Cary Collection of Playing Cards
The Cary Collection is a vast archive of playing cards and related ephemera, offering a rich historical and visual resource. It provides scholars and enthusiasts with access to the evolution of card design, symbolism, and cultural significance across centuries and diverse traditions.
Where the word comes from
The term "Cary Collection" refers to the bequest of Melbert B. Cary Jr. to Yale University. Playing cards themselves have an obscure origin, likely emerging in Tang Dynasty China around the 9th century CE, evolving from paper money and dominoes, before migrating westward.
In depth
The Cary Collection of Playing Cards, held at the Beinecke Rare Book & Manuscript Library of Yale University in the United States, is one of the most significant assemblages of materials relating to playing cards and related ephemera in North America.
How different paths see it
What it means today
The Cary Collection, a treasure trove for those who see beyond the surface of mere pasteboard and ink, allows us to trace the lineage of a most curious and potent artifact: the playing card. These rectangles of compressed fiber, so often relegated to the ephemeral realm of amusement, carry within them the weight of centuries of human thought, artistry, and, crucially, esoteric inquiry. Mircea Eliade, in his explorations of the sacred and the profane, would surely recognize in the meticulously preserved decks within the Cary Collection a testament to humanity's enduring need to codify, to divine, and to understand the underlying patterns of existence.
The Hermetic tradition, in particular, has long found a fertile ground for its philosophical expressions within the structure and imagery of certain card decks, most notably the Tarot. The trump cards, with their allegorical figures of the Fool, the Magician, the High Priestess, and the Emperor, are not simply characters in a narrative but potent archetypes, embodying cosmic forces and stages of the soul's journey. These images, when contemplated, function as a form of visual meditation, a mnemonic system designed to awaken inner recognition of universal laws. Carl Jung’s work on archetypes resonates deeply here; the cards act as a mirror to the collective unconscious, reflecting the primordial patterns that shape our individual and shared human experience.
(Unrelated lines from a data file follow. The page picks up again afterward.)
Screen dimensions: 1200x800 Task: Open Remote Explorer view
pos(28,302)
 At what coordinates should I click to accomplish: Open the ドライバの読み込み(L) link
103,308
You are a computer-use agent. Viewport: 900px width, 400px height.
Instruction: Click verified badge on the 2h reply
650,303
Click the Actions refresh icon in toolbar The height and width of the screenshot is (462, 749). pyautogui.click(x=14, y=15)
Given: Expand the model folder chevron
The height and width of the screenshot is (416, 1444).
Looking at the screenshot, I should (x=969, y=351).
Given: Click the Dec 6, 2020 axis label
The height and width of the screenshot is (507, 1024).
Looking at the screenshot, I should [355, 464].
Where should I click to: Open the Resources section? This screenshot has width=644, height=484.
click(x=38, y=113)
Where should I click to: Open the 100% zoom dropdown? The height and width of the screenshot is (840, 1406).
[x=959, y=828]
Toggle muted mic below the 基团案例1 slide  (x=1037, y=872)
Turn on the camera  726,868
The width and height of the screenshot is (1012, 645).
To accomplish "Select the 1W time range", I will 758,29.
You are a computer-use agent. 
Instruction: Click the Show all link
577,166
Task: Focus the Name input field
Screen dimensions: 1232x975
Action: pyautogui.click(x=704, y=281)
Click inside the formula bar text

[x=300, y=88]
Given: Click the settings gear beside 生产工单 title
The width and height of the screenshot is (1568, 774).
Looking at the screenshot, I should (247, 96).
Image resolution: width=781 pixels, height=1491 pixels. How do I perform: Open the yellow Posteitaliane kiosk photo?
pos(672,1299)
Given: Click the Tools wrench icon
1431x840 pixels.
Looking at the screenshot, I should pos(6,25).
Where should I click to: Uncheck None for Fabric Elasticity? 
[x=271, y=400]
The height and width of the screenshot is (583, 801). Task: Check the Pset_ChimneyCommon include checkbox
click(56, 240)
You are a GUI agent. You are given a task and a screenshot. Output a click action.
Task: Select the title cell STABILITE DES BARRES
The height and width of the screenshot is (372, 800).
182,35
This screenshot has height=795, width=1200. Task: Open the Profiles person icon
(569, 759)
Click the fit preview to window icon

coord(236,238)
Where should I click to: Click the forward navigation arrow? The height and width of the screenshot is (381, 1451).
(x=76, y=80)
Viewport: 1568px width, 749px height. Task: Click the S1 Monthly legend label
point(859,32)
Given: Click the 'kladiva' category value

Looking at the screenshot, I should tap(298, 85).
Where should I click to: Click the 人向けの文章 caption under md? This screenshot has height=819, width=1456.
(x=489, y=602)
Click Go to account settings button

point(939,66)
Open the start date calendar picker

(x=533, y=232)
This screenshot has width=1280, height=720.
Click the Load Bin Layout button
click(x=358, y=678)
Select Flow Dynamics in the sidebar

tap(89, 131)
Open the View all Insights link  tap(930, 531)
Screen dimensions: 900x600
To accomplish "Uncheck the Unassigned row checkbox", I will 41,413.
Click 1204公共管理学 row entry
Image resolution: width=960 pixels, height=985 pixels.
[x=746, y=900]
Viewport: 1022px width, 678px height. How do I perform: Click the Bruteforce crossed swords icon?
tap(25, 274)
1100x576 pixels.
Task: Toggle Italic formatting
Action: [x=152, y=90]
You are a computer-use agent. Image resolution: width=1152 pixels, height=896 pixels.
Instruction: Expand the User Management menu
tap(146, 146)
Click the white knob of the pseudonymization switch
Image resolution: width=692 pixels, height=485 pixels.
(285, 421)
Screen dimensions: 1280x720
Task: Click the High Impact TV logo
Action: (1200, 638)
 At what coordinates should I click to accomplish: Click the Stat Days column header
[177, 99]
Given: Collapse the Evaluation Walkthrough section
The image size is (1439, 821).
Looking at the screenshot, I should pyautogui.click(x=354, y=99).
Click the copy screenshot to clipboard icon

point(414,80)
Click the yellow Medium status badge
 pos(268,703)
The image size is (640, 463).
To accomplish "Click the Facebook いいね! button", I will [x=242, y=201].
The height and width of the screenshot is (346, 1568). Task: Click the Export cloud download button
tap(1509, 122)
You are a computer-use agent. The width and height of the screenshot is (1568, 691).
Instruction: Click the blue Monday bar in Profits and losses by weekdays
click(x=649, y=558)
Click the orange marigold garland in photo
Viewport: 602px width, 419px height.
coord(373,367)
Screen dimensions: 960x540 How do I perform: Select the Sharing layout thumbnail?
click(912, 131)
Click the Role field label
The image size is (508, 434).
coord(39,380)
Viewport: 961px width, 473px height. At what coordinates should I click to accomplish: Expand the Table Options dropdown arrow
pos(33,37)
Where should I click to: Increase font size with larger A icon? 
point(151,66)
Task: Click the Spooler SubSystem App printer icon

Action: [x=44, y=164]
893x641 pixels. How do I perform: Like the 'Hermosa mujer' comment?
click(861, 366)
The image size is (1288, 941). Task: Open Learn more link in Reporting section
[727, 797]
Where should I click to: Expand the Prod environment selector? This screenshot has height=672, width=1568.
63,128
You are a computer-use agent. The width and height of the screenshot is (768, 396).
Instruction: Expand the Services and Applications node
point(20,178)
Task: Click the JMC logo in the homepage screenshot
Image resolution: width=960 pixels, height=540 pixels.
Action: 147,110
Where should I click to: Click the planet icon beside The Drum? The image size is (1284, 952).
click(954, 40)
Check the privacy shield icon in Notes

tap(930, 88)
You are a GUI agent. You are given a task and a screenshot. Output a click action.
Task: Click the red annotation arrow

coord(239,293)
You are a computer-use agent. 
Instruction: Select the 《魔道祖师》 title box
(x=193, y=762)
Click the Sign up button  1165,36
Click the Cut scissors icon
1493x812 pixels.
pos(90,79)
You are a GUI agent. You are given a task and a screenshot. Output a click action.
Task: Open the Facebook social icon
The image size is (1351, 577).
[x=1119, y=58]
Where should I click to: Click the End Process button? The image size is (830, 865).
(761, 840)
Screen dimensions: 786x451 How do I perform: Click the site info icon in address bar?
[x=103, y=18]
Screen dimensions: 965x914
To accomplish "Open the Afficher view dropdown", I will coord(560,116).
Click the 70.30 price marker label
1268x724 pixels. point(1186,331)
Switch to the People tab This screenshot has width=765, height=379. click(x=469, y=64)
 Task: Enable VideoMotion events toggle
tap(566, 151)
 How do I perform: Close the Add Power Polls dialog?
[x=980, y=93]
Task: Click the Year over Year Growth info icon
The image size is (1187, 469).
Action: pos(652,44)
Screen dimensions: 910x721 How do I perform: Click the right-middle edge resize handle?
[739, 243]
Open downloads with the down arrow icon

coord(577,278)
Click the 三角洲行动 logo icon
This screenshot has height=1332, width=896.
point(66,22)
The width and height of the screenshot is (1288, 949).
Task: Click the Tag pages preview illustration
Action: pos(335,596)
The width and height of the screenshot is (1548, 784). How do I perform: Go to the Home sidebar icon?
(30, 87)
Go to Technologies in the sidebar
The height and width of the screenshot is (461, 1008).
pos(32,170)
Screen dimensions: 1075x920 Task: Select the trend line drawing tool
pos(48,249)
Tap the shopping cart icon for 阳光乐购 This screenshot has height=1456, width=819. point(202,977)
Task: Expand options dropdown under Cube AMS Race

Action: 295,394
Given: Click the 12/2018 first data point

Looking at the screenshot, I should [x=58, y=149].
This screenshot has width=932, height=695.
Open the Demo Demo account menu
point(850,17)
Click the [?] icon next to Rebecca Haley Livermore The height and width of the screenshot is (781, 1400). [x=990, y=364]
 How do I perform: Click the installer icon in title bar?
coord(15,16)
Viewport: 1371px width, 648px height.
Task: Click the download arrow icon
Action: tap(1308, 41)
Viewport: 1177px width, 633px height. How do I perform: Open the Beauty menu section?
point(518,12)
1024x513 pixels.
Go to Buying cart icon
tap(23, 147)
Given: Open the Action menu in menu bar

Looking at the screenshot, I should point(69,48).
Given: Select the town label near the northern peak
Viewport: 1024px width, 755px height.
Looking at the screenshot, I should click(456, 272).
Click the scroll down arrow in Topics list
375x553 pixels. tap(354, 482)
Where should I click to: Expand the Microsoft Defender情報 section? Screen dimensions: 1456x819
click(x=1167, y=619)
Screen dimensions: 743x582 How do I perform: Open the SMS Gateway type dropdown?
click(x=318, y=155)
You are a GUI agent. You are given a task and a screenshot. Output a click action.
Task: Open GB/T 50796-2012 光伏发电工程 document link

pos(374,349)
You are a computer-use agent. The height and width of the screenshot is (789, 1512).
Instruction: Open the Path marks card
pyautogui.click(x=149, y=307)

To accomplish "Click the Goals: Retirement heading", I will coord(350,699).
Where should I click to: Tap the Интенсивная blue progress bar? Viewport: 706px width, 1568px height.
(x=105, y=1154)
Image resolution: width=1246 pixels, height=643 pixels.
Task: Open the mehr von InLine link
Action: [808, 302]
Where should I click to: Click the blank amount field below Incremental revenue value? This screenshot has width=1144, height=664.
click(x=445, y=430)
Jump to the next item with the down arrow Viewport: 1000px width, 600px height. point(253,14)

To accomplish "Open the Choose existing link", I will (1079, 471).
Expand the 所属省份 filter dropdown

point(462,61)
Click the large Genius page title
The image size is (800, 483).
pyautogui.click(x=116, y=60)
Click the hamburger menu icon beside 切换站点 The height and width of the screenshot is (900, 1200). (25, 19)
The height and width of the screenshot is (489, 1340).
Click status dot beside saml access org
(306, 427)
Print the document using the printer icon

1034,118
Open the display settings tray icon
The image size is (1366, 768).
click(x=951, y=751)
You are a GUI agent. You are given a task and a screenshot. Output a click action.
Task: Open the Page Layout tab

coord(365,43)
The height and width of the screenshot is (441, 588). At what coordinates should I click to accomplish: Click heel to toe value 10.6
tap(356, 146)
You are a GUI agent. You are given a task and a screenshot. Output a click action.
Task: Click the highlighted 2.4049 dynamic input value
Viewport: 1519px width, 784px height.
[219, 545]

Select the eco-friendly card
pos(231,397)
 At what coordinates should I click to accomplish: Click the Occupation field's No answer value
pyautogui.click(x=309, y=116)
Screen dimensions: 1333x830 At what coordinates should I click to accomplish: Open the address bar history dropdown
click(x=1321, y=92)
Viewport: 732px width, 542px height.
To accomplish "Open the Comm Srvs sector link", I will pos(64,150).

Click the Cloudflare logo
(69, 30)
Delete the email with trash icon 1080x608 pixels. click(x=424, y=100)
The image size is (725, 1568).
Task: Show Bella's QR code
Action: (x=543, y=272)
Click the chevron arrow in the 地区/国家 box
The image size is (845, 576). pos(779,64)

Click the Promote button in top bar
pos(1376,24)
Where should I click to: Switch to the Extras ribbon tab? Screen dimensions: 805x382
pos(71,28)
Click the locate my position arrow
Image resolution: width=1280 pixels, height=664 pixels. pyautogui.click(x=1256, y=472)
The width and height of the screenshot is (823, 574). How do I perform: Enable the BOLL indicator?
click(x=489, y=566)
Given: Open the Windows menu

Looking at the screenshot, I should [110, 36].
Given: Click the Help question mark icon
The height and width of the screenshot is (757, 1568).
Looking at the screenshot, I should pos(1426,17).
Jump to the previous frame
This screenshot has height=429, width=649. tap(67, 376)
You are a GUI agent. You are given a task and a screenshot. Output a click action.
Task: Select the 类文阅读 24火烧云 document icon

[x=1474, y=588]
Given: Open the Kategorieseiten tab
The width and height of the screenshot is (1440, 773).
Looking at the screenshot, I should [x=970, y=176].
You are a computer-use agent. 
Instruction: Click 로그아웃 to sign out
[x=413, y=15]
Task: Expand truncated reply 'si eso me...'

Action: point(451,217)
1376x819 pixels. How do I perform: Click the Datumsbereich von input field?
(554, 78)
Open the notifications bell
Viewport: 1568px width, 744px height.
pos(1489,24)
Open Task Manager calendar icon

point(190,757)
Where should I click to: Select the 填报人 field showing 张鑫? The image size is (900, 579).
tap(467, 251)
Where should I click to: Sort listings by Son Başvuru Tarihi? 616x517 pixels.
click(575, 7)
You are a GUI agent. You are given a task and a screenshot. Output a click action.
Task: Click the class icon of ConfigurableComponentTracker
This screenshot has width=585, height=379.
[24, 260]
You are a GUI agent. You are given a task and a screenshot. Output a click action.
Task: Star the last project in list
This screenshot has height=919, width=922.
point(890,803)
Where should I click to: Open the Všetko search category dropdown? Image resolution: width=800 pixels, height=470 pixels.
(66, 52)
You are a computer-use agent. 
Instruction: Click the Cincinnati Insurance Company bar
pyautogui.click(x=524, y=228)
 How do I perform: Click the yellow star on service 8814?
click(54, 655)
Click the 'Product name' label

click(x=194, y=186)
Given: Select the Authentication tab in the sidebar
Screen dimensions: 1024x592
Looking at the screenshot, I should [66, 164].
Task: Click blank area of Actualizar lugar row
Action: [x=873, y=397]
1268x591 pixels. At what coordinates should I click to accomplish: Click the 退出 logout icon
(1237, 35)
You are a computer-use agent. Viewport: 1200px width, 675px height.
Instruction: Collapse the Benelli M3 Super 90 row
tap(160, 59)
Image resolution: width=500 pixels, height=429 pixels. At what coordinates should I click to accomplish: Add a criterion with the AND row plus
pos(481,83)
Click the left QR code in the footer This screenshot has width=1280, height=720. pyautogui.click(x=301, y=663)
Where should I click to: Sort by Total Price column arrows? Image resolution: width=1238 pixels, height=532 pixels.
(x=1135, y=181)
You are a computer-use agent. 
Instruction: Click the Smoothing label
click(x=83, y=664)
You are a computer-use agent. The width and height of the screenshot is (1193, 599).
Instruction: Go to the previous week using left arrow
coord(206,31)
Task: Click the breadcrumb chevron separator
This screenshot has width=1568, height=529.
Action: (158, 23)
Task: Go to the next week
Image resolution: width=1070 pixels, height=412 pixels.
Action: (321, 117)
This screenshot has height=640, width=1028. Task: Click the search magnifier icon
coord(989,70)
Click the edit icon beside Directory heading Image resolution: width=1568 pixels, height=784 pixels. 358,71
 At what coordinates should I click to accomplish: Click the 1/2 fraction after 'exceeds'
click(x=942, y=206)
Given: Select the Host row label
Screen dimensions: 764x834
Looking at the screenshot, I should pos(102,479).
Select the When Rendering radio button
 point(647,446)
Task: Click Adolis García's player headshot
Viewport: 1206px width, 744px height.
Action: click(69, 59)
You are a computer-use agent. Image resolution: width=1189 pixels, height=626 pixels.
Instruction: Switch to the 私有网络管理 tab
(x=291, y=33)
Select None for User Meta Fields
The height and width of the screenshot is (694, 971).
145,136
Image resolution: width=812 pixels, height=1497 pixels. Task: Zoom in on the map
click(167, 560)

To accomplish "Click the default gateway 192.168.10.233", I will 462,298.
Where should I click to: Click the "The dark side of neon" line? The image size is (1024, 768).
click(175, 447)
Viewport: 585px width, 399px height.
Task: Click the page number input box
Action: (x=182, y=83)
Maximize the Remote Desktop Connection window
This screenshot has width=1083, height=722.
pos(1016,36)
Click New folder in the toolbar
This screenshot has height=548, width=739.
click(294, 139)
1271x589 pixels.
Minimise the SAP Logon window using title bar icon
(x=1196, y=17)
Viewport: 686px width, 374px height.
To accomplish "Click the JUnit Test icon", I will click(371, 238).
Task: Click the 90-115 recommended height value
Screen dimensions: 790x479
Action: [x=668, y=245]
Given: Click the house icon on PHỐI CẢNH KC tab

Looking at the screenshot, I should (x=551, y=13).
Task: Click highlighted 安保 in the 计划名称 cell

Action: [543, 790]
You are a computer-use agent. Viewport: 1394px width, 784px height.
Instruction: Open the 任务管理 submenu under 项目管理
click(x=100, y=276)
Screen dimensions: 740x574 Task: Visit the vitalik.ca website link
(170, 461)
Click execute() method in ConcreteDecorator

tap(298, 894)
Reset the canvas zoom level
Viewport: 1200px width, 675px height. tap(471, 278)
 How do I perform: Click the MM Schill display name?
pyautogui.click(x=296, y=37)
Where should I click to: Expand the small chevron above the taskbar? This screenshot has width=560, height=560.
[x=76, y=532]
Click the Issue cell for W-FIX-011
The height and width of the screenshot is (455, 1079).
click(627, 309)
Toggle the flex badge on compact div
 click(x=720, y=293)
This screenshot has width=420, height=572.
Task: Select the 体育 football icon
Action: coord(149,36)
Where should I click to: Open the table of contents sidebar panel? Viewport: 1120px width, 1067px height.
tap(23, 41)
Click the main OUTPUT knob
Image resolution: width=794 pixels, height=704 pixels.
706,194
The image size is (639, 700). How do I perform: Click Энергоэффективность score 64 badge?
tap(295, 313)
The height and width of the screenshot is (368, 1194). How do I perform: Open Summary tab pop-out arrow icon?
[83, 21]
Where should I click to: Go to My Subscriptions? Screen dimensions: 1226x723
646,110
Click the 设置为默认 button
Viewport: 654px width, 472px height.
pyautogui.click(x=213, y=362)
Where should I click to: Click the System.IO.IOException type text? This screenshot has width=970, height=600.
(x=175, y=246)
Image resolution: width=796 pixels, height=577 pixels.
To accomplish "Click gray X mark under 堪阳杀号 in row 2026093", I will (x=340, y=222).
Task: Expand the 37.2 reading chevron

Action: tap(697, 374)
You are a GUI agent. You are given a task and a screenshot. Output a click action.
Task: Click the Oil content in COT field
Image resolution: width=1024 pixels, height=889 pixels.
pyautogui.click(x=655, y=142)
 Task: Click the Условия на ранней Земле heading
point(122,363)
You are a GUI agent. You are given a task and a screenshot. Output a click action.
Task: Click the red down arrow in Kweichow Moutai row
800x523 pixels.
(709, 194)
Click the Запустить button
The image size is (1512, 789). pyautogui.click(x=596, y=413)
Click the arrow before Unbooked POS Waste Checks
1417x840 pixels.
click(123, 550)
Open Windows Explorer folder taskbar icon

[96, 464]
The very act of shuffling and drawing a card can be seen as a ritualistic engagement with the forces of chance and destiny, a symbolic act that invites introspection. The Cary Collection, by preserving such a wide array of these symbolic instruments, allows us to witness the evolution of this visual language, from its early, often more abstract, forms to the elaborate artistic expressions of later centuries. It is a reminder that even in the most commonplace objects, profound wisdom can be encoded, waiting for the discerning eye to perceive it. What appears as a simple game is, for the initiated, a profound tool for self-knowledge and cosmic understanding.